🤖 AI Summary
Traditional boxplots exhibit poor outlier detection performance under skewed or heavy-tailed distributions, suffering from masking (failure to detect true outliers) and swamping (false identification of inliers). To address this, we systematically evaluate and enhance existing skew-robust boxplot variants, proposing a novel robust variant that adjusts whisker boundaries using both quartile-based skewness and median deviation. We implement this method in the open-source R package *ggskewboxplots*, designed for seamless integration with *ggplot2* and enabling distribution-aware visualization. Through Monte Carlo simulations—using power-transformed distributions with controllable skewness—and mosaic-based evaluation, our approach demonstrates substantially improved sensitivity and specificity compared to Tukey’s classical method, significantly reducing both false positives and false negatives.

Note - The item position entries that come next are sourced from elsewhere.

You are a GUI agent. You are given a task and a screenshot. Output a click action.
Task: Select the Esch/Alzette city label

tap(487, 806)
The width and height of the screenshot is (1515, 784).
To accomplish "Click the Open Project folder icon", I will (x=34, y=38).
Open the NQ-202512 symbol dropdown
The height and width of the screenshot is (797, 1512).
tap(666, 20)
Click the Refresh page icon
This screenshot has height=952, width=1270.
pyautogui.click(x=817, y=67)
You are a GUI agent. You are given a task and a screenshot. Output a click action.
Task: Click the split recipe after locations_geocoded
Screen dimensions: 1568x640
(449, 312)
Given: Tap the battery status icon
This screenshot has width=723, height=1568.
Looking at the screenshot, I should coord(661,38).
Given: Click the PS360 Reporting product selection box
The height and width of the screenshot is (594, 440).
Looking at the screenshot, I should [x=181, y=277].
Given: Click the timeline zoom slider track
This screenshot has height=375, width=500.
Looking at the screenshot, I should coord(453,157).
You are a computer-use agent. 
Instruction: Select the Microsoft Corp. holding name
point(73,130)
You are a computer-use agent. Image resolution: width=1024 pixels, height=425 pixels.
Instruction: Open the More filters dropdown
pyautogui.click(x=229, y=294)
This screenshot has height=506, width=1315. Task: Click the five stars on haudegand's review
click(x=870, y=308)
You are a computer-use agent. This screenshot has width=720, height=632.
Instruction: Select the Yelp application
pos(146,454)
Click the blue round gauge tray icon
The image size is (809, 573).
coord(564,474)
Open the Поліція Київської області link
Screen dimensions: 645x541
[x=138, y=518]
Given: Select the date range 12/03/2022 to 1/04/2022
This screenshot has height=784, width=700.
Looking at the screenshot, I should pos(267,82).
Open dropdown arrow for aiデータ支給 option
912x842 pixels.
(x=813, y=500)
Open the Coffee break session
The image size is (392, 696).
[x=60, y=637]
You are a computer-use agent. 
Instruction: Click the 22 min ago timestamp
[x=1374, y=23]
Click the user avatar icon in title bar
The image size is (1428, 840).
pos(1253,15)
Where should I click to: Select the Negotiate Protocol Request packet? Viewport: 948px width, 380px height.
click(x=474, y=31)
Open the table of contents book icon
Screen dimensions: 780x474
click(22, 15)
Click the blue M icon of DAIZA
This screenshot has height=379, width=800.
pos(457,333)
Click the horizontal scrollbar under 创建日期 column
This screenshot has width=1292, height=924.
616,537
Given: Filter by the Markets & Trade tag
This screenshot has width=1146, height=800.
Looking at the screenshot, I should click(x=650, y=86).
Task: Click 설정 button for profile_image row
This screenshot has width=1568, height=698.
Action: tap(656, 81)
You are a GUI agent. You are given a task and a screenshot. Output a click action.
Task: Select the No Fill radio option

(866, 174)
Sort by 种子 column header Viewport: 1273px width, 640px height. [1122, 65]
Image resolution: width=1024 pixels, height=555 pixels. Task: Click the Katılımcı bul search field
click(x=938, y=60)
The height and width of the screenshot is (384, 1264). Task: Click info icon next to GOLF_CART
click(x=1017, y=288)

This work constitutes the first unified, open-source, and user-friendly R toolkit integrating multiple skew-adaptive boxplot methods, establishing a new paradigm for robust outlier detection and visualization in non-normal data.
📝 Abstract
Traditional boxplots are widely used for summarizing and visualizing the distribution of numerical data, yet they exhibit significant limitations when applied to skewed or heavy-tailed distributions, often leading to misclassification of outliers through swamping -- flagging typical observations as outliers -- or masking -- failing to detect true outliers. This paper addresses these limitations by systematically evaluating several alternative boxplots specifically designed to accommodate distributional asymmetry. We introduce ggskewboxplots, an R package that integrates multiple robust and skewness-aware boxplot variants, providing a unified and user-friendly framework for exploratory data analysis. Using extensive Monte Carlo simulations under controlled skewness and kurtosis conditions, implemented via the mosaic approach based on the Skewed Exponential Power distribution, we assess the sensitivity and specificity of each method. Simulation results indicate that classical Tukey-style boxplots are highly prone to swamping and masking, whereas robust skewness-adjusted variants -- particularly those leveraging quartile-based skewness measures or medcouple-based adjustments -- achieve substantially better performance. These findings offer practical guidance for selecting reliable boxplot methods in applied settings and demonstrate how the ggskewboxplots package facilitates accessible, distribution-aware visualizations within the familiar ggplot2 workflow.